Uniqueness of star central configurations in the $5$-body problem

TL;DR

This paper provides a rigorous analytical proof that the only symmetric five-body central configuration with equal masses arranged in a planar polygon is a regular pentagon, using algebraic techniques and domain analysis.

Contribution

It establishes the uniqueness of the regular pentagon configuration for equal-mass five-body central configurations through a purely analytical approach.

Findings

The regular pentagon is the only central configuration under the given symmetry.

The solution space was reduced to a two-variable system for analysis.
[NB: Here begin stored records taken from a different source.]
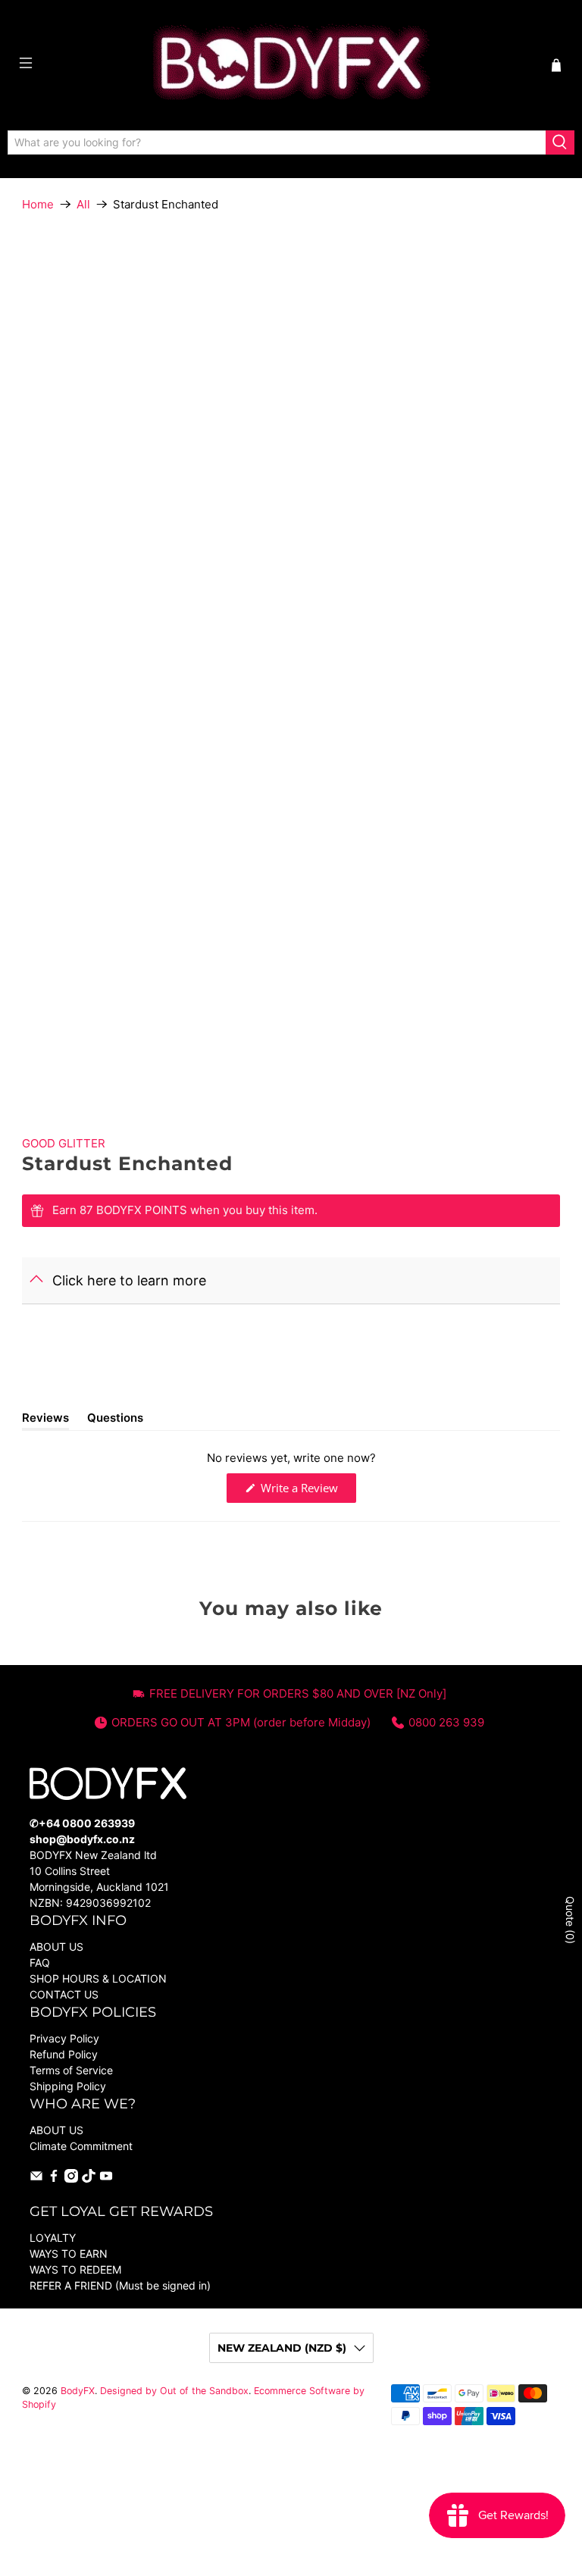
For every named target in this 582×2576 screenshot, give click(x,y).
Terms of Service (71, 2070)
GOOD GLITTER (63, 1143)
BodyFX (78, 2390)
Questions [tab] (115, 1420)
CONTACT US (64, 1994)
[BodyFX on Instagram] (71, 2178)
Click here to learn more (129, 1280)
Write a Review (307, 1491)
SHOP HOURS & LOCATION (98, 1978)
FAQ (40, 1962)
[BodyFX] (291, 65)
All (83, 204)
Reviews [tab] (45, 1420)
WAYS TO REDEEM (75, 2269)
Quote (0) (570, 1920)
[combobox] (277, 142)
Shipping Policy (68, 2086)
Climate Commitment (81, 2145)
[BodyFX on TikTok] (88, 2178)
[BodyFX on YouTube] (106, 2178)
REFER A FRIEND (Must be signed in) (120, 2285)
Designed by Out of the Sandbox (174, 2390)
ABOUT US (56, 1946)
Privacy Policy (64, 2038)
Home (38, 204)
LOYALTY (53, 2237)
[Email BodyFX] (36, 2178)
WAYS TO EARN (69, 2253)
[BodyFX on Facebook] (54, 2178)
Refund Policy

Explicit algebraic arguments ruled out other configurations within the domain.

Abstract

In this study, we present a rigorous analytical proof of the uniqueness of central configurations for the five-body problem, assuming that all five masses are equal and positioned at the vertices of a planar polygon. We consider configurations in which the bodies are equally spaced in angular position relative to the center of mass, and aim to determine whether a central configuration arises under these constraints. We prove that the only central configuration that satisfies these conditions occurs when the five bodies form a regular pentagon. Our approach is entirely analytical, relying on algebraic techniques rather than numerical approximations. By transforming the governing equations into a reduced system involving only two variables, we analyze the solution space over a significant and carefully bounded domain. This domain is divided into sixteen disjoint regions, within which we rule out additional solutions through explicit algebraic arguments. Our results confirm that the regular pentagonal configuration is the only central configuration in this symmetric five-body scenario.